What the task requires >>
List each line of the material below that contains the word "should".

Records provided >>
╔══

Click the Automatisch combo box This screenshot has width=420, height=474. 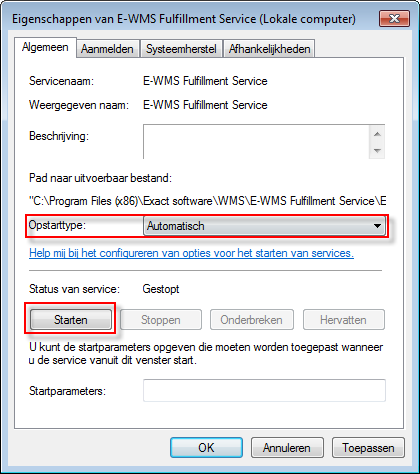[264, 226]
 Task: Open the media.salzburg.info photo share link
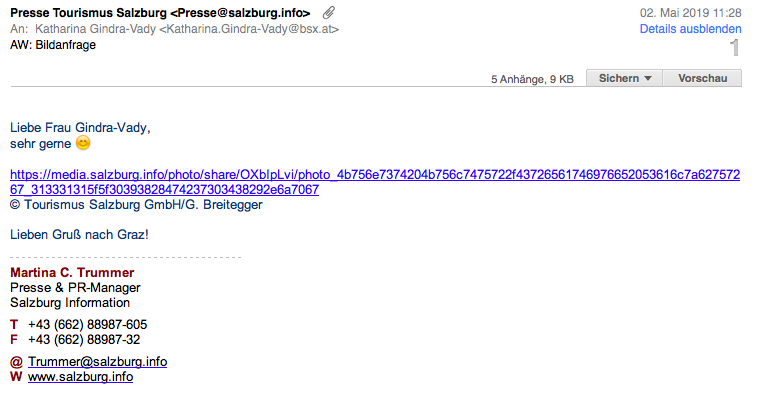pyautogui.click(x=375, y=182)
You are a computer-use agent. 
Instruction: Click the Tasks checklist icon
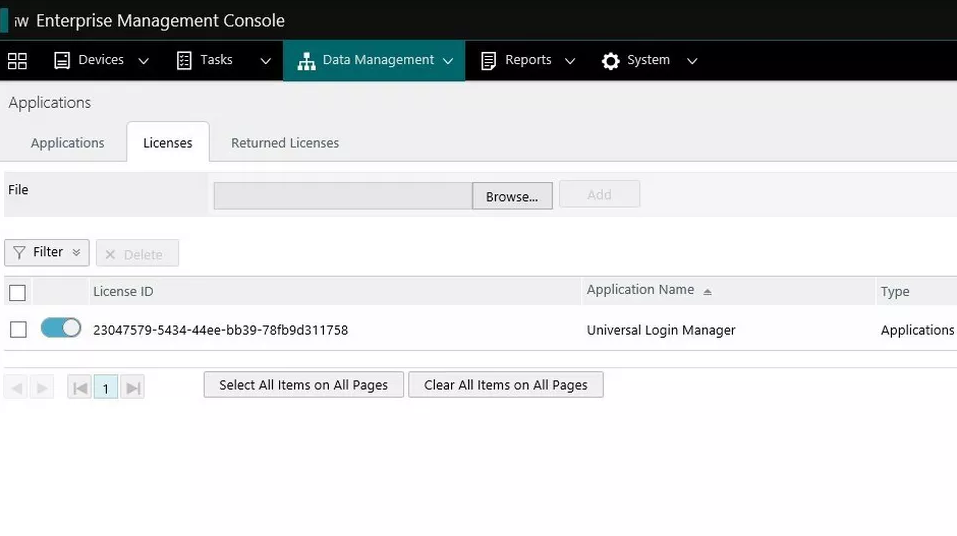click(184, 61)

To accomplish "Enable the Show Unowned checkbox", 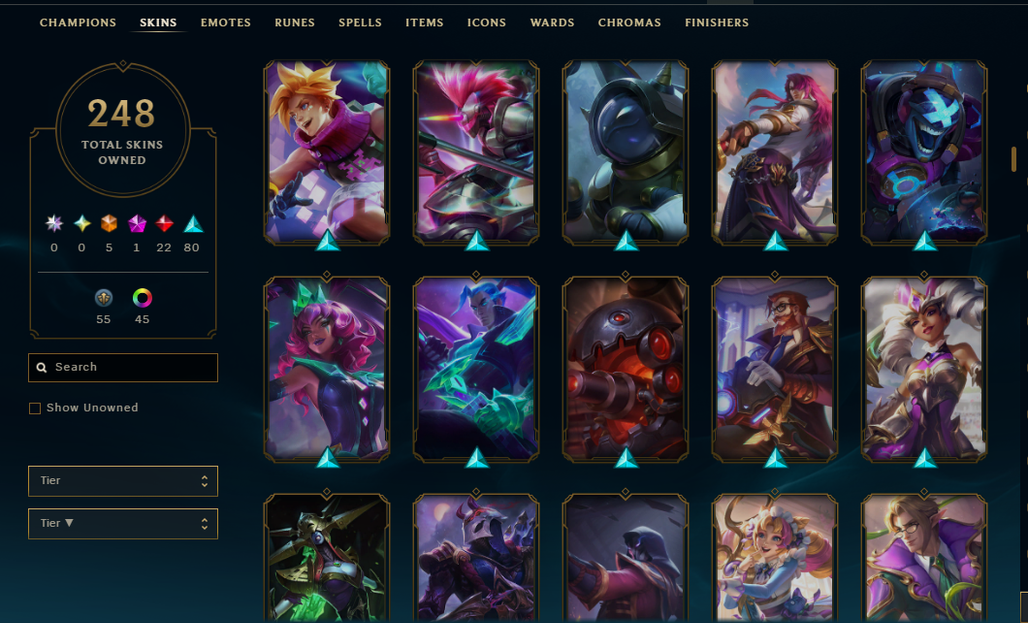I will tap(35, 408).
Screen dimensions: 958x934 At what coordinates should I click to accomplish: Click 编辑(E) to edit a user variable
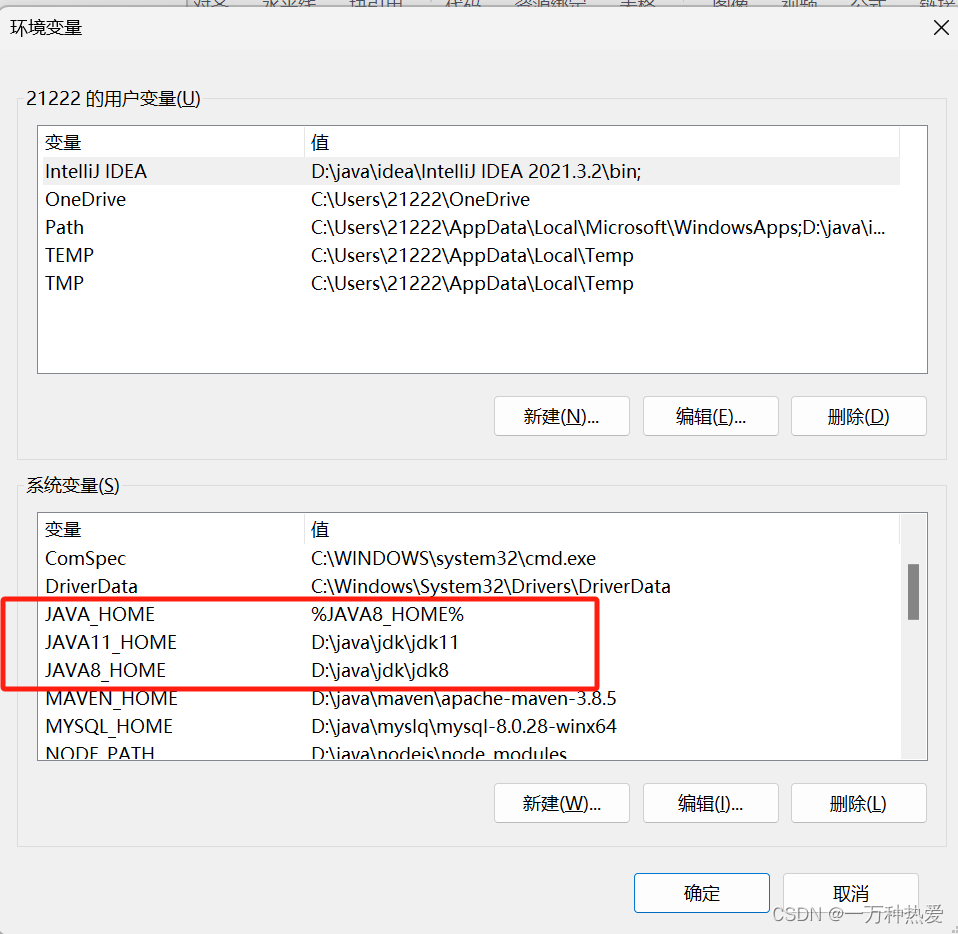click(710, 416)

╚══
╔══

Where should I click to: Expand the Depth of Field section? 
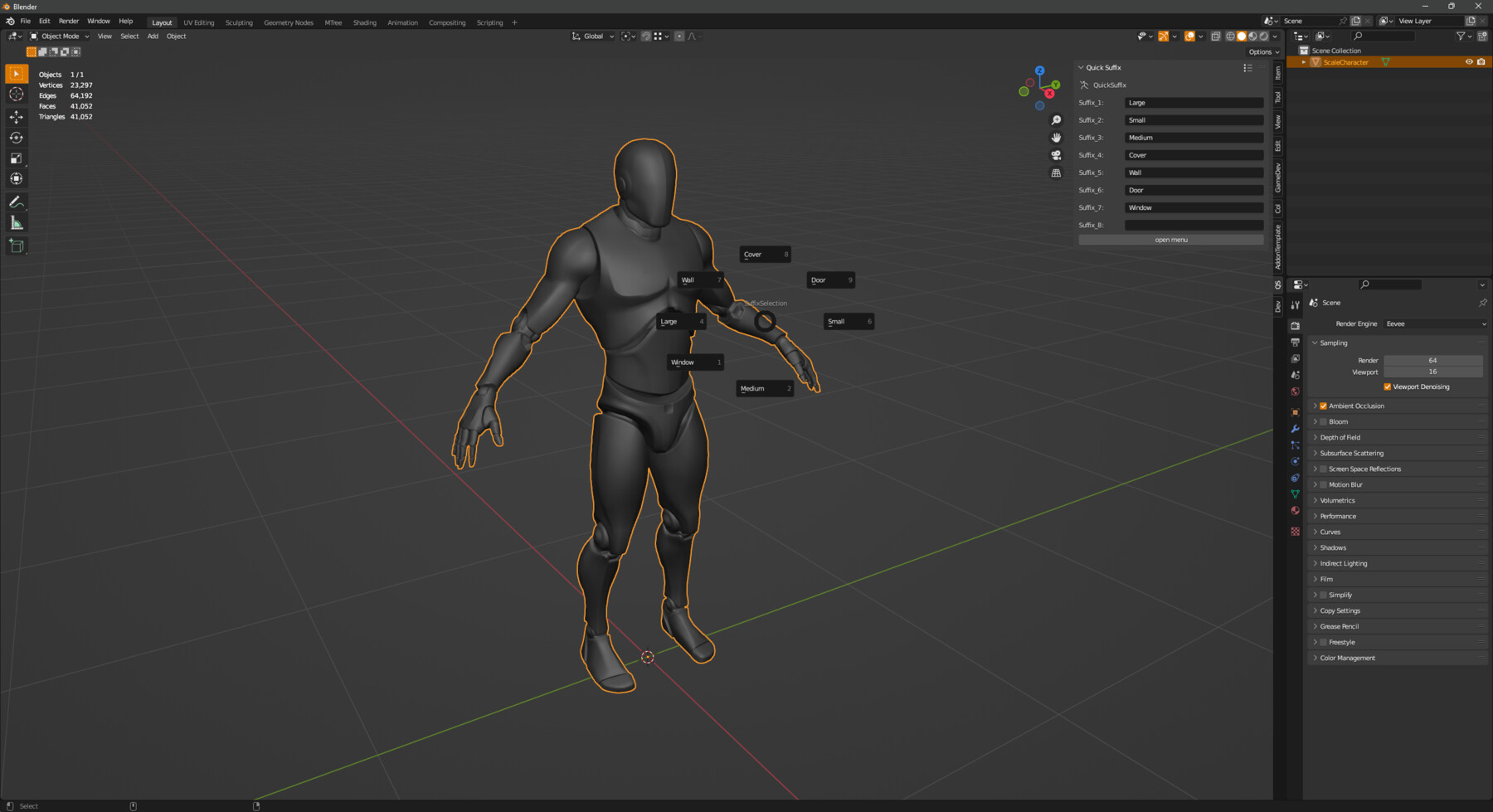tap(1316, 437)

╚══
╔══

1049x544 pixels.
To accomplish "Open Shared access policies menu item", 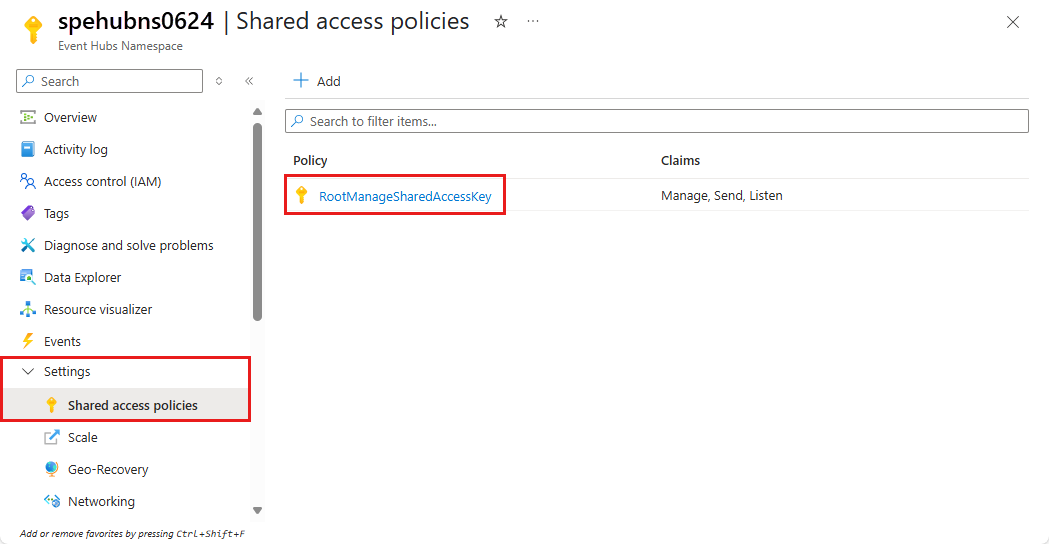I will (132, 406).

╚══

Output >>
Screen dimensions: 958x934 At what coordinates should I click to accomplish: Click 编辑(E) to edit a user variable
Where should I click to: Expand the Depth of Field section? 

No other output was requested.